銜接蛋白APPL2對胰島β細胞生理功能的分子調節機制研究

細胞功能異常是2型糖尿病的早期病理特徵。自噬功能障礙可能導致β細胞功能異常，但機制不明。銜接蛋白APPL1和APPL2是一對具有近似結構的信號分子，我們已經報導了APPL1調節β細胞功能的機制。我們近期發現，APPL2在胰腺β細胞表達豐富，在肥胖及糖尿病小鼠顯著降低。APPL2下調通過抑制自噬加重棕櫚酸對葡萄糖刺激胰島素分泌的抑制作用；APPL2與微管相關蛋白輕鏈3（LC3）存在相互作用。我們推測代謝應激狀態下APPL2通過誘導自噬保護β細胞功能。

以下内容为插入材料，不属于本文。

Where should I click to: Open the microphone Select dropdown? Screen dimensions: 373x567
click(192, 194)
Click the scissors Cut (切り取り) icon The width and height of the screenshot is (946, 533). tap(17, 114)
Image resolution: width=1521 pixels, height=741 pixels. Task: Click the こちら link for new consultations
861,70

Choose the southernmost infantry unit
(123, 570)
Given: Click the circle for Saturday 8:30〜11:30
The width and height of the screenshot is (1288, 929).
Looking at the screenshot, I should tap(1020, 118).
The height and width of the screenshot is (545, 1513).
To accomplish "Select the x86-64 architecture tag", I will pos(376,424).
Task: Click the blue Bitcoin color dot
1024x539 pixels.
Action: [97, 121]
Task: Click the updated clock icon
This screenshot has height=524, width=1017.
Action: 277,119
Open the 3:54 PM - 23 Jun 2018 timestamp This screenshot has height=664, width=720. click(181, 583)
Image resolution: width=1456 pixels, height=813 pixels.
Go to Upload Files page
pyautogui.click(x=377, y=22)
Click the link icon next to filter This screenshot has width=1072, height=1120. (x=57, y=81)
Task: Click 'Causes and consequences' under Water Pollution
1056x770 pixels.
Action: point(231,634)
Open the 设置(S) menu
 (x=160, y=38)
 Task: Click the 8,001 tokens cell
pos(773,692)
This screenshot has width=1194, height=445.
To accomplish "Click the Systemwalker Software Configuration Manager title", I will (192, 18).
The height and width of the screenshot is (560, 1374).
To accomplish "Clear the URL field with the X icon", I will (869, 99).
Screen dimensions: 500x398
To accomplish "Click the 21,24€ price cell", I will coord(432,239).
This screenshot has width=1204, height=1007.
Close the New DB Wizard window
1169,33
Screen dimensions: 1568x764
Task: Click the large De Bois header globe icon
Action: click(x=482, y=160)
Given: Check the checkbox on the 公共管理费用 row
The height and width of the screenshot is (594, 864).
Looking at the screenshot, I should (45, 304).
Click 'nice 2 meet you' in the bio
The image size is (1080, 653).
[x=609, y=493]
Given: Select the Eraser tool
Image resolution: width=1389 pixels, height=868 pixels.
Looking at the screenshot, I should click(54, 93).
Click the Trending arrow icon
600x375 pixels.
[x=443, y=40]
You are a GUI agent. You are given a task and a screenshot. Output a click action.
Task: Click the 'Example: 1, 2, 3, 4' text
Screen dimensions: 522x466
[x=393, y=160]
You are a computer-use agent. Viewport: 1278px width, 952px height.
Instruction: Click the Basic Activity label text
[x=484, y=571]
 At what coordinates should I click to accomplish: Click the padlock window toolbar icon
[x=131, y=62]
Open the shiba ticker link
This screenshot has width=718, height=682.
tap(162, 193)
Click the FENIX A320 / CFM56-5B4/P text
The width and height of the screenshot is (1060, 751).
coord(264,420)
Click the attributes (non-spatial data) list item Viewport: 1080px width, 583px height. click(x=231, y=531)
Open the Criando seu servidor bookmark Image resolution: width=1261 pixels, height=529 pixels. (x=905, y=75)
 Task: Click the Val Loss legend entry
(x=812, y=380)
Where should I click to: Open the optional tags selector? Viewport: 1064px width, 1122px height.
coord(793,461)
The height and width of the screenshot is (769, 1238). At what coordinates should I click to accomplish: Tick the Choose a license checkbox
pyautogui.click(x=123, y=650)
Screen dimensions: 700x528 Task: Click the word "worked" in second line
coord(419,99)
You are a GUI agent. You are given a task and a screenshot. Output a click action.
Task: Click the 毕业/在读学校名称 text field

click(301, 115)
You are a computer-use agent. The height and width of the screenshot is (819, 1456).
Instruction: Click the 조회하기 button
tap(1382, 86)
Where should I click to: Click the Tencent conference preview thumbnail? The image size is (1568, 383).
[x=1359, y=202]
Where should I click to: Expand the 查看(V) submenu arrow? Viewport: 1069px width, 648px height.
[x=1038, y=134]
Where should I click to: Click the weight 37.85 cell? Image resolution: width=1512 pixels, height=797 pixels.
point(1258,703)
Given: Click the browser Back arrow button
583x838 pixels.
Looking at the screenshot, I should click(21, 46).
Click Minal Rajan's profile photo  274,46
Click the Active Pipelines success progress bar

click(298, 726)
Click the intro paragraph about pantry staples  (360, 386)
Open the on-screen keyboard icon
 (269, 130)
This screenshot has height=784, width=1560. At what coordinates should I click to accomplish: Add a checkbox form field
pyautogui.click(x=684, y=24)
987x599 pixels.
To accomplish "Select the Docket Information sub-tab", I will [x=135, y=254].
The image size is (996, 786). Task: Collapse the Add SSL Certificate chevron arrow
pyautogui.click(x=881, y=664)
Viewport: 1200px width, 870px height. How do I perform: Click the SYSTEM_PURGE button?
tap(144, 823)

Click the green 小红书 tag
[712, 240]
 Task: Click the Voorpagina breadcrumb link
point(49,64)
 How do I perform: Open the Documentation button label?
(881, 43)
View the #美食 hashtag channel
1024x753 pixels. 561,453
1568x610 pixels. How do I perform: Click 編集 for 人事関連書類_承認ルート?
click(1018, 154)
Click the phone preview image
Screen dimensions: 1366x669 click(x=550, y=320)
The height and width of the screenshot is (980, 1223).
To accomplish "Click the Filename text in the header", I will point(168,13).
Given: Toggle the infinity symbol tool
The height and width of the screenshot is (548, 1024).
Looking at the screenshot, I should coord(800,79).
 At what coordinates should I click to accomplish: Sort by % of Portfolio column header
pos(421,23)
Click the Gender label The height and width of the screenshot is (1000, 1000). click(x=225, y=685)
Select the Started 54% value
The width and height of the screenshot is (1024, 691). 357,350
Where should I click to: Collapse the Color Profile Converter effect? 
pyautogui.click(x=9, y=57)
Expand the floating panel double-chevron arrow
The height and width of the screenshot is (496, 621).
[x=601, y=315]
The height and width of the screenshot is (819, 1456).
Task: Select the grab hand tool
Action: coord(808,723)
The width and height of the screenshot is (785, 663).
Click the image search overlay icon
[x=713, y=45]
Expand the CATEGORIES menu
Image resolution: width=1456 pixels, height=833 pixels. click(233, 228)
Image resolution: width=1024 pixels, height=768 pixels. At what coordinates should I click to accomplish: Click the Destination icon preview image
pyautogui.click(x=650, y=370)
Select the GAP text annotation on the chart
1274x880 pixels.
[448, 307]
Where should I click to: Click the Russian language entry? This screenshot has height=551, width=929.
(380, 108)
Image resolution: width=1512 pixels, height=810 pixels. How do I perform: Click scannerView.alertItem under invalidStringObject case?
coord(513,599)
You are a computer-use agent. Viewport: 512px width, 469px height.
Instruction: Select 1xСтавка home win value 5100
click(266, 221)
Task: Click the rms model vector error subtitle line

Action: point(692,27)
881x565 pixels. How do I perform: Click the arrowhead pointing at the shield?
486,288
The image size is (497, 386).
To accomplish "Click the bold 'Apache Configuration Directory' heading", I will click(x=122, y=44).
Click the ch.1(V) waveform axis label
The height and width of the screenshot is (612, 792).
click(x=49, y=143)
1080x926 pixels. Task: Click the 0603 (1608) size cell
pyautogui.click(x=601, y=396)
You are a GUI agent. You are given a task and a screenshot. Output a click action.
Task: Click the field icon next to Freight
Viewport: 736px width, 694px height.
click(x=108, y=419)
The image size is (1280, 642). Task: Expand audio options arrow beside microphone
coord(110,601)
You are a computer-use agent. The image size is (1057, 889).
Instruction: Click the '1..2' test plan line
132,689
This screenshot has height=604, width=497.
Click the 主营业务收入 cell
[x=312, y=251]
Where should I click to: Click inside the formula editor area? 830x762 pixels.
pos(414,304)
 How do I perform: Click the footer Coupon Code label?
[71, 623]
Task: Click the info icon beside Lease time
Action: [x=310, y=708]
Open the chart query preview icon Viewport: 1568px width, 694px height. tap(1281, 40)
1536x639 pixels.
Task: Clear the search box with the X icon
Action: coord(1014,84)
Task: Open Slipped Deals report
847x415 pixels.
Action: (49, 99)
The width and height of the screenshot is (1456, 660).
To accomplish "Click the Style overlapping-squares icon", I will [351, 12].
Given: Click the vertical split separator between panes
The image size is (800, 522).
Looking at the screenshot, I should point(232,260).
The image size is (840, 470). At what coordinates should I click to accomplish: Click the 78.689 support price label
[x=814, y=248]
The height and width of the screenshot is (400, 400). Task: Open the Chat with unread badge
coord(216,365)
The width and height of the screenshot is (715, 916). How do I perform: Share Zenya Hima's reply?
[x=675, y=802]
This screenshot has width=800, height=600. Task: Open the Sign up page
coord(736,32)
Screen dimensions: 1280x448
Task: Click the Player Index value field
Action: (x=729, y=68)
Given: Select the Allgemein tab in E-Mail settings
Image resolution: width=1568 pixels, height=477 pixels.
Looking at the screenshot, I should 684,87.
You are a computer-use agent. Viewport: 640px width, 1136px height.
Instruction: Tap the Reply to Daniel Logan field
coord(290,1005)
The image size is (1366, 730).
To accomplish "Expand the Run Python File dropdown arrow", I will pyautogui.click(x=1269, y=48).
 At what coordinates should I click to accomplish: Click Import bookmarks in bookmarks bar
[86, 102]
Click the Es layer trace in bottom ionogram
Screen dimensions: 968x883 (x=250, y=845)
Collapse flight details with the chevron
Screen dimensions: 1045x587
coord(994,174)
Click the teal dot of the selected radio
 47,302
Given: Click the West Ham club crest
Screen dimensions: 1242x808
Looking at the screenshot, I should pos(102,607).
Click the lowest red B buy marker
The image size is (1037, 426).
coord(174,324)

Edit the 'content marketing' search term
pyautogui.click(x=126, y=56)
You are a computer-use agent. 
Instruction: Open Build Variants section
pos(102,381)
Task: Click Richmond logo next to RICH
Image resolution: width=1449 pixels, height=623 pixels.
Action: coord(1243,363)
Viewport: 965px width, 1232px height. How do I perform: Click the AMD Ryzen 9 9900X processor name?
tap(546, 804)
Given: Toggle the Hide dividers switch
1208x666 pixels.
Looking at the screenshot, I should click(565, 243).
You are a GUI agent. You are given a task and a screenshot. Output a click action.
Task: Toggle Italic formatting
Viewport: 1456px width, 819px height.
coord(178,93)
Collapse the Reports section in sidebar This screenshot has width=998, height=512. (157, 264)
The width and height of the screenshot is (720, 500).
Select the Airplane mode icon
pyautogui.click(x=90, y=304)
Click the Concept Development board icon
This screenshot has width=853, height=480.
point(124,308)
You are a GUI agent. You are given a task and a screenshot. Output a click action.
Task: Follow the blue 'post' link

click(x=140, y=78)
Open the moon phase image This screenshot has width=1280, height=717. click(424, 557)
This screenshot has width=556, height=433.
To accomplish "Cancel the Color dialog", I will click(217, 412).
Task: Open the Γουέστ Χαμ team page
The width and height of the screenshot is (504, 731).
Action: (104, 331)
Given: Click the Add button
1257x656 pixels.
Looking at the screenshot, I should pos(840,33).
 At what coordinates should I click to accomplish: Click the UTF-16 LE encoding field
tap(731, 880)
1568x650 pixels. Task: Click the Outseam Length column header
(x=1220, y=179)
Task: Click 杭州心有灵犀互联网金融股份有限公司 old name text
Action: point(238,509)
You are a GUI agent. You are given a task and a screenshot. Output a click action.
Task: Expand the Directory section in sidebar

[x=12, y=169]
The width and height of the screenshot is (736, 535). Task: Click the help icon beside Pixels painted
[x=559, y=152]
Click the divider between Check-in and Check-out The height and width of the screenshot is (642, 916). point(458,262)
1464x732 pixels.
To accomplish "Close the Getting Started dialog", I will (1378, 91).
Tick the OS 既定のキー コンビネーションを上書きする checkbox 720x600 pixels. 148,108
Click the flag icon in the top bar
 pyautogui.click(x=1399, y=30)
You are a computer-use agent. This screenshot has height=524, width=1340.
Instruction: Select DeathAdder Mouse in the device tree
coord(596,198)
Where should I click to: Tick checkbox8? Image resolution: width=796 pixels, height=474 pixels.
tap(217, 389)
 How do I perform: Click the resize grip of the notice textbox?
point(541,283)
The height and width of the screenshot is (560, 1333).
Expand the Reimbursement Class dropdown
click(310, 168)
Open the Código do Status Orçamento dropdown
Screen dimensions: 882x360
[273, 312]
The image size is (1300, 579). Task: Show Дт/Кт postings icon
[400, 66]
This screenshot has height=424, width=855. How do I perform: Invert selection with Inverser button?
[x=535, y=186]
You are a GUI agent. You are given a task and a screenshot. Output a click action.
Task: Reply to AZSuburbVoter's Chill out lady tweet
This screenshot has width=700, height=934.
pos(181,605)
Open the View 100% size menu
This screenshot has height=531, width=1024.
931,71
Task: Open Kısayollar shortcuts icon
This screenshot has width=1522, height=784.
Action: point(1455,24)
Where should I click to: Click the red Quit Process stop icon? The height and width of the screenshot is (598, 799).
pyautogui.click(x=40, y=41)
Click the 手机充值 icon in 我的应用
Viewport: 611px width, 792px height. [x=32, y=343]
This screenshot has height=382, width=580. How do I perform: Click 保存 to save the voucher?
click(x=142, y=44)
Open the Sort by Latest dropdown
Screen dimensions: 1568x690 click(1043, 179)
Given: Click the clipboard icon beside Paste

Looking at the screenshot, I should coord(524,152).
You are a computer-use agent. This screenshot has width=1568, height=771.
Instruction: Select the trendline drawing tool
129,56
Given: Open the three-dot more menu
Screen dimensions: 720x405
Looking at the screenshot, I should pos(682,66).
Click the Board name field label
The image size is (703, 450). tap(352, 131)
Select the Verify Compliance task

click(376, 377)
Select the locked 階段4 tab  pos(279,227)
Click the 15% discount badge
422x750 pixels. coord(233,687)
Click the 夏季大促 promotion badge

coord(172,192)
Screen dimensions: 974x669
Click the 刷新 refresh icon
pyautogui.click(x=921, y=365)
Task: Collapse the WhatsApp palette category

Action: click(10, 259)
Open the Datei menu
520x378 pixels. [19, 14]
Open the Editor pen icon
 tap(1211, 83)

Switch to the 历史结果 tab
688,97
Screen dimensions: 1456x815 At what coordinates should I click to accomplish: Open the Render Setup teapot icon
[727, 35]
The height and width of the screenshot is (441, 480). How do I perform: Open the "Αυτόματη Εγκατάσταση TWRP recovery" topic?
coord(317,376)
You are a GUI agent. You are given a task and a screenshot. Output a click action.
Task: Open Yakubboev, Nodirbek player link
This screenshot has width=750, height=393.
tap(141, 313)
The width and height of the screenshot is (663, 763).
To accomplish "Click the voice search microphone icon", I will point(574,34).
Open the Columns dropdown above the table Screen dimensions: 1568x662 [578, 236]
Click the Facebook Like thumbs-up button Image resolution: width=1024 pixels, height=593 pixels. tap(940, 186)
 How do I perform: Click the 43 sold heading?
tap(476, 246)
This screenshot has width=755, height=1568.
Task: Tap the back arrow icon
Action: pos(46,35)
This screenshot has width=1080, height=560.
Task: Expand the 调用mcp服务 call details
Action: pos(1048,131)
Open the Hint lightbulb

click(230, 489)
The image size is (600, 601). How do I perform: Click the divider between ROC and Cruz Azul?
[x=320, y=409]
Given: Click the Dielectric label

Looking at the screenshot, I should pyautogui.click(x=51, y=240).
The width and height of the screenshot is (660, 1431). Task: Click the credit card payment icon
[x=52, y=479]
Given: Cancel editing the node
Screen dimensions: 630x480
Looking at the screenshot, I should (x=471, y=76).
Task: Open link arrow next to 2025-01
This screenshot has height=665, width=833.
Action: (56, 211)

我們將通過已經建立的β細胞特異性APPL2敲除小鼠模型，並分別在動物，離體胰島和體外培養β細胞水平闡明APPL2如何通過對自噬過程的調控影響β細胞功能；並通過腺病毒相關病毒基因轉運系統，確認過表達APPL2是否可以緩解db/db 糖尿病小鼠β細胞損傷。本研究將闡明APPL2調控自噬及其對β細胞功能的作用機制，為2型糖尿病的防治提供新的靶點。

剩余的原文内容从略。